Submitting and publishing annual financial statements is not merely a legal obligation in Hungary – failure to do so may result in serious consequences, including the deletion of the company’s tax number and even compulsory dissolution

Stricter Rules from January 1, 2025

Starting from January 1, 2025, any party – even a competitor – may initiate a legality supervision procedure if the financial statements are not publicly available. We previously discussed these changes in detail:
👉 [Stricter rules for publishing financial statements – Your business could be at risk] (Hungarian only)

 Why is publication important?

A publicly available financial statement allows authorities, business partners, creditors, and investors to assess the company’s financial position. This requirement applies to all Hungarian companies that use double-entry bookkeeping and are registered in the company register.

 Only Approved Financial Statements Can Be Submitted

Financial statements must be approved by the company’s supreme body (e.g. shareholders’ meeting). Only the approved version can be published. If approval is postponed for any reason, the submission cannot be completed – even if the legal deadline expires in the meantime.

 How to Submit?

Statements must be filed electronically through the OBR system (Online Reporting and Form Filling System) using an official digital access point (Client Gateway – “Ügyfélkapu”, or the Digital Citizenship Program – DAP).
Important: without a valid digital contact address, submission is not possible.

👉 [Read more: From January, Client Gateway or DAP is mandatory] (Hungarian only)

After successful submission, the OBR system issues a confirmation, and the report appears on e-beszamolo.im.gov.hu, fulfilling the filing and publication obligation.

 Deadline

The annual report must be published within five months following the balance sheet date.
For calendar-year companies, this is May 31.
If the business year ends on a different date (e.g. June 30), the deadline will be November 30.

⚠️ The submission must be completed by the deadline – not just the approval.

What Happens If the Report Is Not Submitted?
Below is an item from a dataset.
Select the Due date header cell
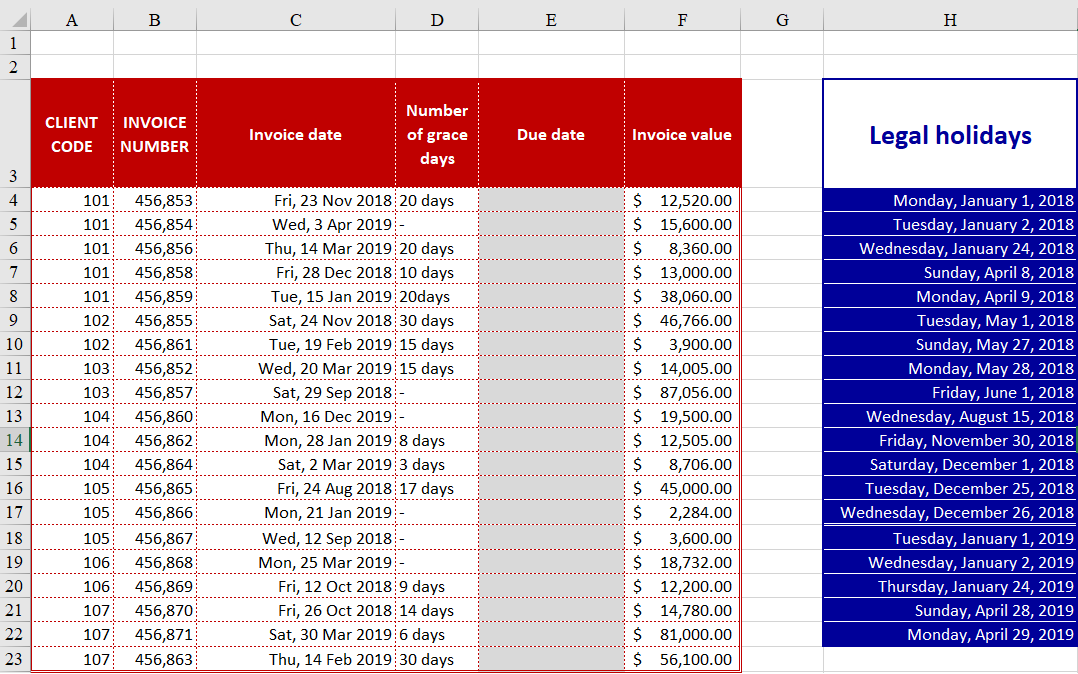1078x674 pixels. click(550, 133)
The Hungarian Tax Authority (NAV) follows a three-step procedure:

  1. First notice – 30 days to comply, no fine yet.
  2. Second notice – another 30 days, HUF 200,000 fine (halved for reliable taxpayers).
  3. Tax number deletion – NAV deletes the tax number and notifies the court if non-compliance continues.

After this, the company court initiates a compulsory dissolution, resulting in the termination of the company.
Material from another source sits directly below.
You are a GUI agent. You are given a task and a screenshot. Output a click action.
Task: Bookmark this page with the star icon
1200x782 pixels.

 Consequences of Tax Number Deletion

  • The company cannot issue invoices or receipts.
  • Cannot deduct VAT.
  • Cannot engage in business activities.
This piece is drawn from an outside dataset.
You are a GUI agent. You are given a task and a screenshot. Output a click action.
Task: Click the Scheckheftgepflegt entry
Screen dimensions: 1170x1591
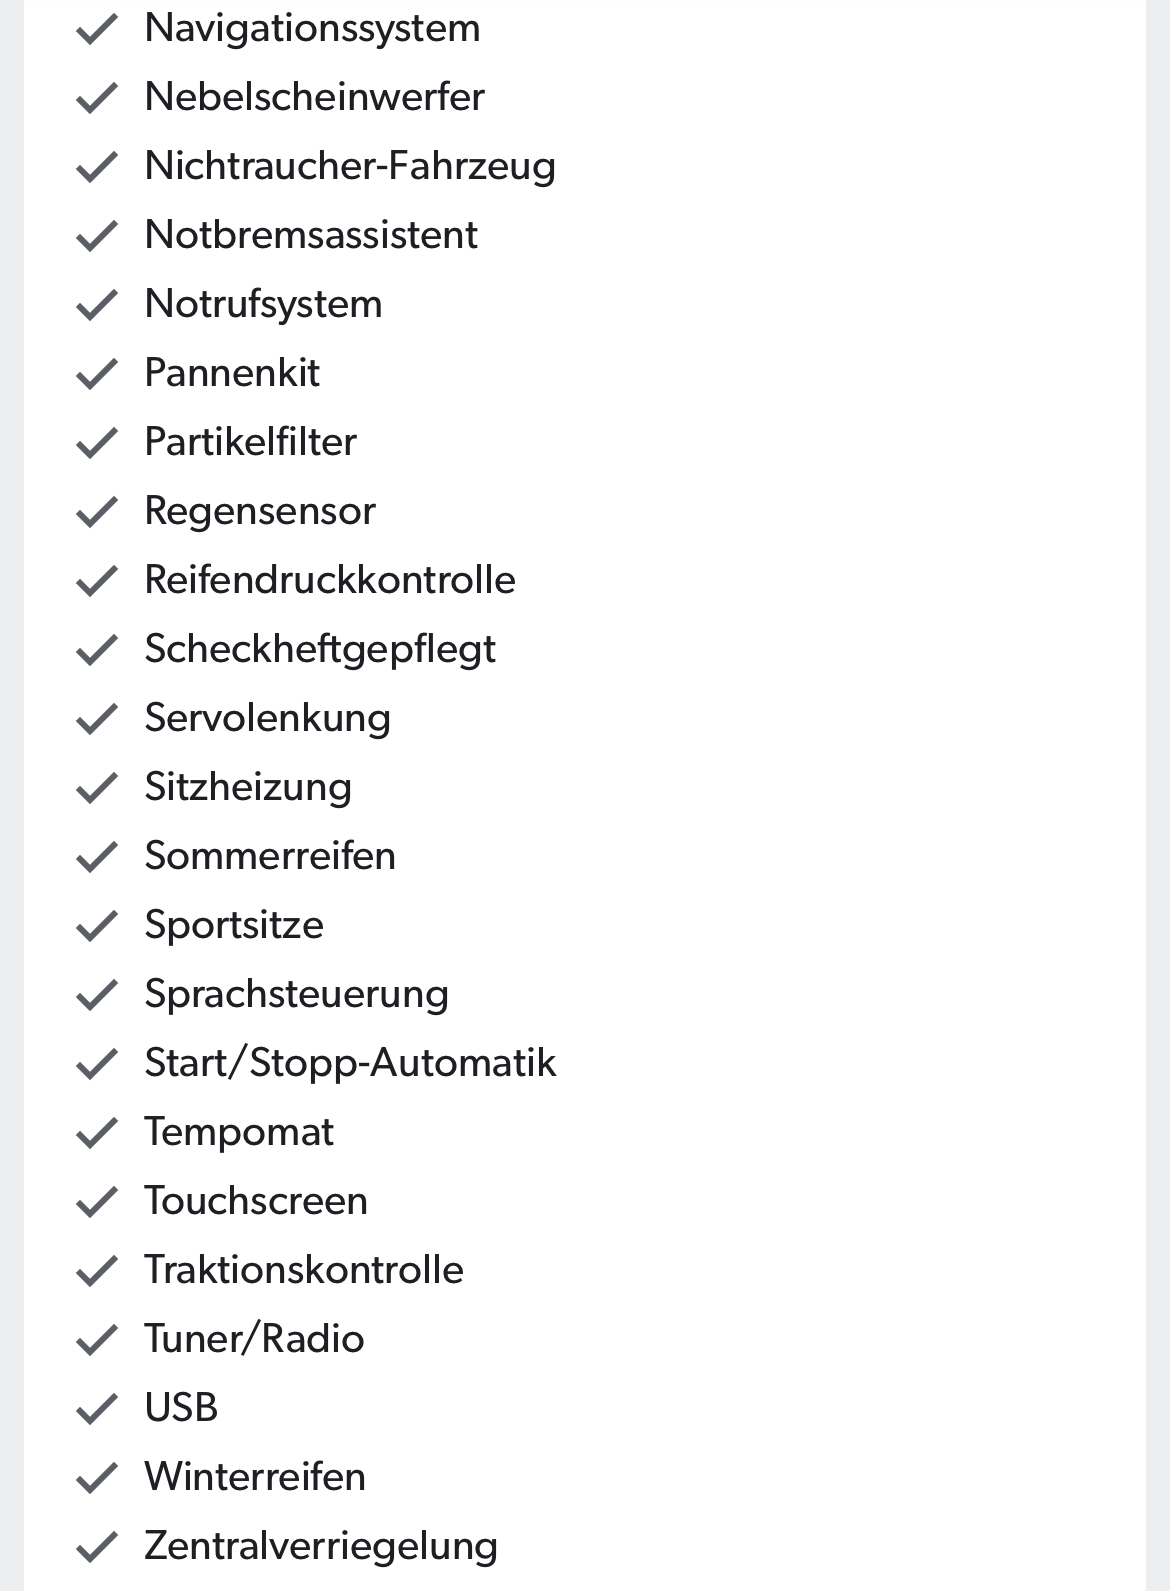pyautogui.click(x=320, y=649)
In essence: the company still exists legally but is no longer operational.

 Can the Process Be Reversed?

Yes – as long as the deletion decision is not yet final, the financial statements can still be submitted.
If the court procedure has already started, filing the report can terminate the process, but a procedural fee of HUF 50,000 must be paid.

Summary

Filing annual financial statements is not a simple formality – it is a fundamental legal and economic requirement. Missing the deadline may lead to penalties, tax number deletion, and ultimately, termination of the company.

Since the regulatory changes, not only NAV but any third party may initiate proceedings if the report is not public – making timely compliance more important than ever.